For more details, refer to the following information:
-
AWS Big Data Blog: Set up advanced rules to validate quality of multiple datasets with AWS Glue Data Quality
-
AWS Big Data Blog: Getting started with AWS Glue Data Quality for ETL Pipelines
-
AWS Big Data Blog: Set up alerts and orchestrate data quality rules with AWS Glue Data Quality
-
AWS Big Data Blog: Enforce customized data quality rules in AWS Glue DataBrew
. -
AWS Big Data Blog: Build a data quality score card using AWS Glue DataBrew, Amazon Athena, and Amazon QuickSight
.
Suggestion 1.1.2 – Notify stakeholders and use business logic to determine how to remediate data that is not valid
Alerts and notifications play a crucial role in maintaining data quality because they facilitate prompt and efficient responses to any data quality issues that may arise within a dataset. By establishing and configuring alerts and notifications, you can actively monitor data quality and receive timely alerts when data quality issues are identified. This proactive approach helps mitigate the risk of making decisions based on inaccurate information.

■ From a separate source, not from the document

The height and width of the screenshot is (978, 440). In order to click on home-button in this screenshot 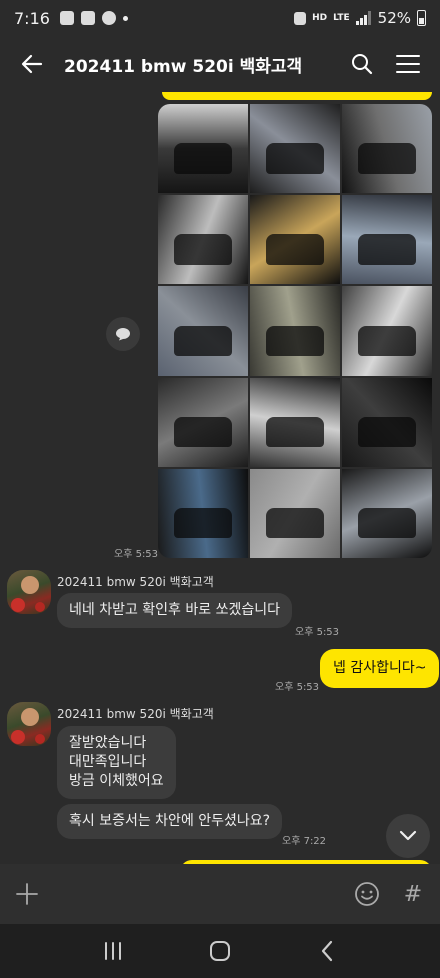, I will do `click(220, 951)`.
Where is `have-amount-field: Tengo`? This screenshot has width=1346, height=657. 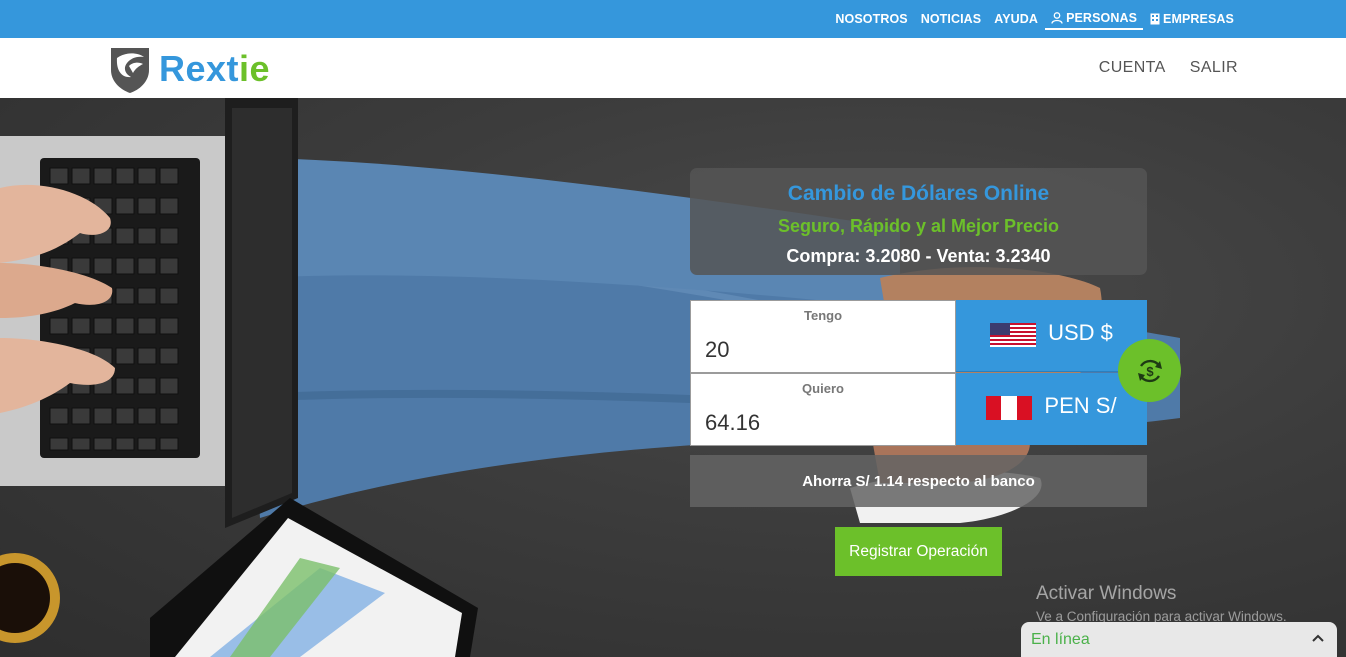 have-amount-field: Tengo is located at coordinates (823, 336).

It’s usually more efficient to impute missing values, but in other cases it’s more efficient to block processing until the data quality issue can be resolved at source.
Suggestion 1.1.3 – Score and share the quality of your datasets
To improve the ongoing trust in data quality and adoption of your organization’s datasets, consider creating a data quality matrix that can be accessed by the relevant teams advertising the quality score of your datasets and potential issues with the data. This information can be incorporated in your Data Catalog.